Excerpted data: Begin

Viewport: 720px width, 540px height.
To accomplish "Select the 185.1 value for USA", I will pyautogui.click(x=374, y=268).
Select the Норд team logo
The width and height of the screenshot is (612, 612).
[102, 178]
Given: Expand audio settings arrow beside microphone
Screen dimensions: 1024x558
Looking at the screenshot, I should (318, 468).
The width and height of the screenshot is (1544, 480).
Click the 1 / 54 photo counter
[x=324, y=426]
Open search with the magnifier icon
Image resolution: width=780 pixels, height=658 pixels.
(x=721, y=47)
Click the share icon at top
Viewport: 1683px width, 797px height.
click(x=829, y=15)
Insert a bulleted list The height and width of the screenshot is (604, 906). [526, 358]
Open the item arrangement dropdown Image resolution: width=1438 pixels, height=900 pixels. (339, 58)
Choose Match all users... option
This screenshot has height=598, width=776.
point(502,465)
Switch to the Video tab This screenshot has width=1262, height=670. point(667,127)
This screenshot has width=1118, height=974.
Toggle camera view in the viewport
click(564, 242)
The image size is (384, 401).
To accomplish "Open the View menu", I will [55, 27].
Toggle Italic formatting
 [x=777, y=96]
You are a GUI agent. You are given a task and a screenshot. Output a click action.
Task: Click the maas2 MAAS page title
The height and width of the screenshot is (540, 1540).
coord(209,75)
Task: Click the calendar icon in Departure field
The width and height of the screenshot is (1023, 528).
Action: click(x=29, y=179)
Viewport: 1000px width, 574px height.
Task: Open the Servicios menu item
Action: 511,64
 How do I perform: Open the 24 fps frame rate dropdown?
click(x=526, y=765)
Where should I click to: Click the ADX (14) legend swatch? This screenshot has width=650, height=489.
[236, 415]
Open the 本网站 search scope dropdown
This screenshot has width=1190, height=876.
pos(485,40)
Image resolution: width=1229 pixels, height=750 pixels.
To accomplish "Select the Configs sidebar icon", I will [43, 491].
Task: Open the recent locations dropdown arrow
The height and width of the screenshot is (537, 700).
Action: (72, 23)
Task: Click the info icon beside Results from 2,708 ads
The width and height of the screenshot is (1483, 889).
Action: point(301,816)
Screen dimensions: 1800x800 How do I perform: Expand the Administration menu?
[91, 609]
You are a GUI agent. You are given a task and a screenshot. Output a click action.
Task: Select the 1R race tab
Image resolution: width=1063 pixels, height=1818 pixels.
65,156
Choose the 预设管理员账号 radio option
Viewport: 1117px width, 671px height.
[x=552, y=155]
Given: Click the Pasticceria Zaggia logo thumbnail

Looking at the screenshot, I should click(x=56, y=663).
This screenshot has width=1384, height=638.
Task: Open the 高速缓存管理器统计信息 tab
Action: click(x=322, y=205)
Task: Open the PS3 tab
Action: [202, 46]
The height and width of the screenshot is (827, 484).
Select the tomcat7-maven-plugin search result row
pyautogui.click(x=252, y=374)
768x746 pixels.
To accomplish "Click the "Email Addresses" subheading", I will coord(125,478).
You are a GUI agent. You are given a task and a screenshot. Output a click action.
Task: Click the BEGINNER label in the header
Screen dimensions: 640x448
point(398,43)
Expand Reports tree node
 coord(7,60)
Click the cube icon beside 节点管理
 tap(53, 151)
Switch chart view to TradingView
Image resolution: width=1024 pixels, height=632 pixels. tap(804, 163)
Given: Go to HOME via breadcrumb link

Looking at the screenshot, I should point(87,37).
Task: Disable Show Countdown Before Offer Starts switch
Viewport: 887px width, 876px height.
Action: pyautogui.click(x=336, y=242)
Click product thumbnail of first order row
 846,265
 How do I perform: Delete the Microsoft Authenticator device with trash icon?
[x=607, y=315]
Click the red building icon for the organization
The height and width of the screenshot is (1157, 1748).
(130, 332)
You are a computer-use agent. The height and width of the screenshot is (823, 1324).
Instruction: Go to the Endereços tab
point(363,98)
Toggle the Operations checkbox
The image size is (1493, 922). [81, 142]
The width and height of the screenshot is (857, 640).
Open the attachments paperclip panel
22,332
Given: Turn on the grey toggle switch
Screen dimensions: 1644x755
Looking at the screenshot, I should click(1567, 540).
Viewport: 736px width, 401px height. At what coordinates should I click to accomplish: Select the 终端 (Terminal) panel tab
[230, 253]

Excerpted data: End

▶ _Instructions for the task_
Begin with the top line of the material and go as far as the line with "Given: Expand audio". Set down those lines exactly, both ends included, and nothing more.

▶ _Output_
Viewport: 720px width, 540px height.
To accomplish "Select the 185.1 value for USA", I will pyautogui.click(x=374, y=268).
Select the Норд team logo
The width and height of the screenshot is (612, 612).
[102, 178]
Given: Expand audio settings arrow beside microphone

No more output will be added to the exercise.